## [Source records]

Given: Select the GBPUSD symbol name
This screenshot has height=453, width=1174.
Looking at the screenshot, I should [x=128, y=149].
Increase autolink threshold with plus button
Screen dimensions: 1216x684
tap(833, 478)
---
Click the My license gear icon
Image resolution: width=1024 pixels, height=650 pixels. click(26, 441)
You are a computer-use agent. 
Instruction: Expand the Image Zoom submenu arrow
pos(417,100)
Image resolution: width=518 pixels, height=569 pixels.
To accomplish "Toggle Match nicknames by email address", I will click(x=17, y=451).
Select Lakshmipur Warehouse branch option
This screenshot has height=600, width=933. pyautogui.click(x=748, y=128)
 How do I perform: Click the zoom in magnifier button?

## [Work order]
Your answer should be each line from the entries that includes the string "button".

## [Answer for this exercise]
Increase autolink threshold with plus button
 How do I perform: Click the zoom in magnifier button?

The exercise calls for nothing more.